Daniel Siegel, M.D. often writes about the importance of navigating the “river of well-being” in order to achieve mental and emotional health. He uses the metaphor of a river, which symbolizes well-being, with two banks – one representing rigidity (imposing control) and the other chaos (out of control). Ideally, we are able to “flow” down the river without hugging either bank too closely. When we cling to rigidity or chaos it interrupts our ability to be present and integrated in both our internal and external worlds.

Most of us can easily identify which river bank we default to. Those who veer into rigidity may experience stress and anxiety when life does not conform to plans and expectations. Those who stray to the bank of chaos may feel stagnant from unmet goals, fragmented relationships or a general lack of grounding. Additionally, rigidity can be a reaction to chaos and vice versa. For example, a person growing up in a chaotic, disorganized home may swing to rigidity as an adult in order to compensate for the discomfort they felt as a child. Unfortunately, the rigidity does not actually heal the past experiences and more dysfunction is created.

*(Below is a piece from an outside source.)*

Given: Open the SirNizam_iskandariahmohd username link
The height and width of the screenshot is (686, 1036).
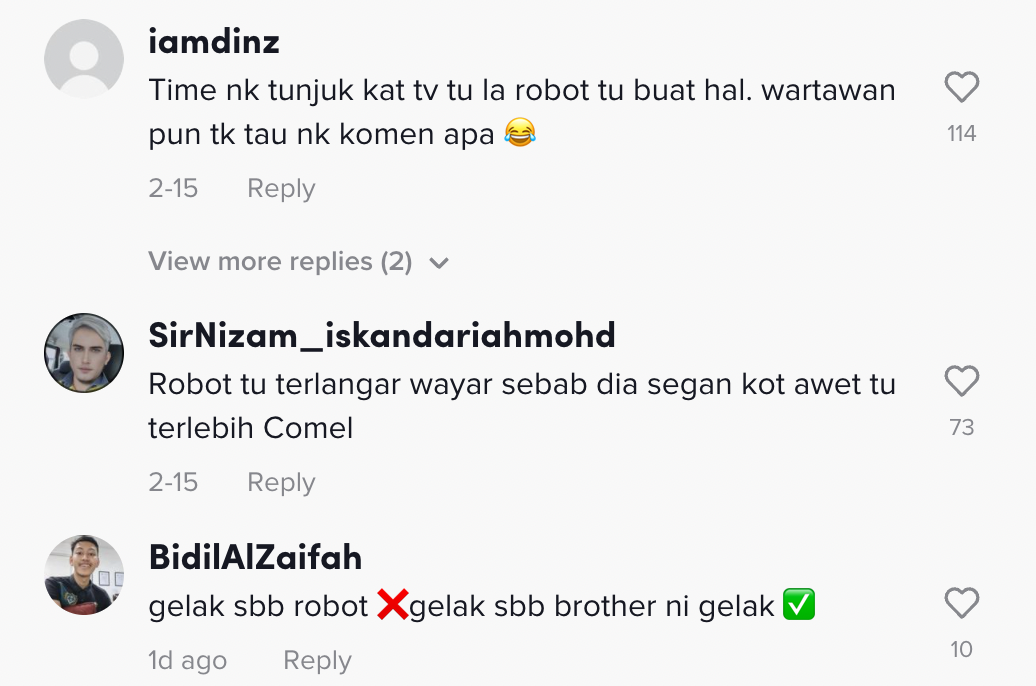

How do you guide yourself into the center of the river – the place where you may have moments of rigidity and chaos but neither dominates your life? The first step is to observe your patterns of thought, feeling and behavior. Do you notice the role you play in creating more rigidity or chaos in your life? The next step is to identify the impact these patterns have on your well-being. What suffering comes from being too inhibited or uninhibited? Some may see the suffering in their relationships, others may see it in career, health or lifestyle. Finally, there must be a conscious choice to move in the opposite direction. We will not find the middle of the “river of well-being” without moving towards that which we fear. A rigid person may need to practice letting go in order to be more open to novelty, change and growth. A chaotic person may need to pause and slow down in order to listen to oneself and find purpose and direction.